### EXERCISE PROMPT
With pictures left out, set down exactly the lines that begin at the one containing "Screen dimensions: 268x302" and end with the last line of the entries below.

[Opening GIVEN ENTRIES section]

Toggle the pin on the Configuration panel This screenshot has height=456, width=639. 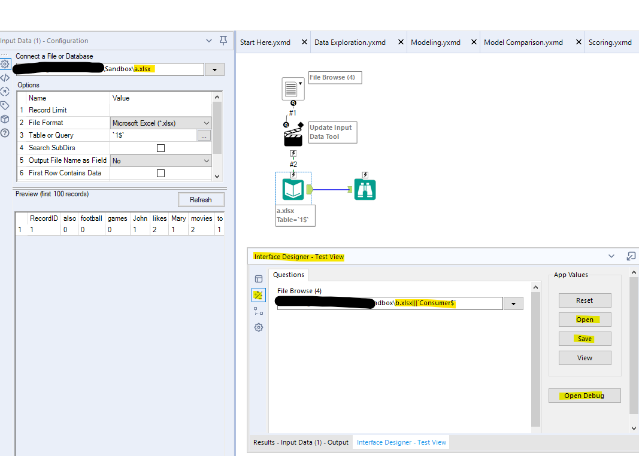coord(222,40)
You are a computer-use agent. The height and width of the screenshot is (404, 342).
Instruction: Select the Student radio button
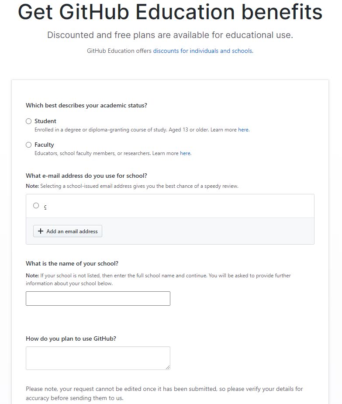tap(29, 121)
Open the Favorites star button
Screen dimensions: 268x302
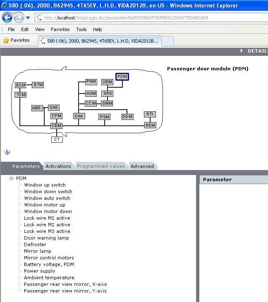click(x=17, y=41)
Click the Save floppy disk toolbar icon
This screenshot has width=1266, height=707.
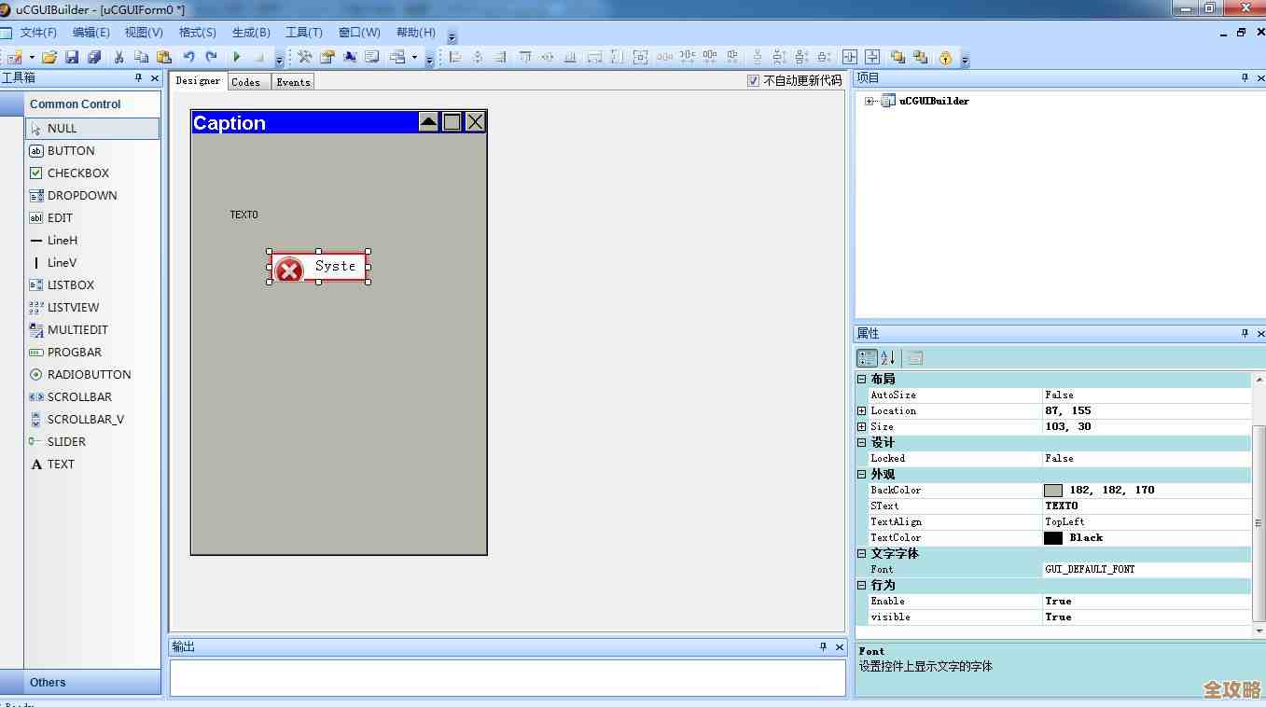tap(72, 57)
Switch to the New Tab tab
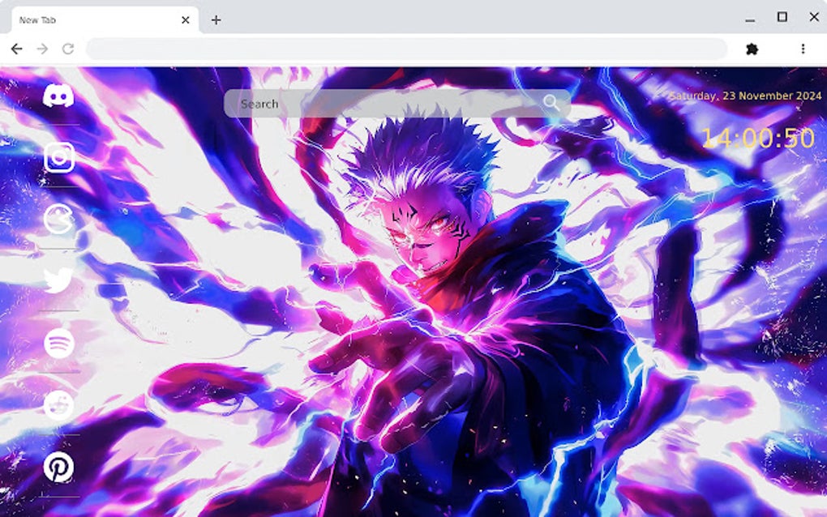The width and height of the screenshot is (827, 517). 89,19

[Closing GIVEN ENTRIES section]

### TASK RESPONSE
Screen dimensions: 268x302
click(x=17, y=41)
Click the Save floppy disk toolbar icon
This screenshot has width=1266, height=707.
tap(72, 57)
Switch to the New Tab tab
The width and height of the screenshot is (827, 517). 89,19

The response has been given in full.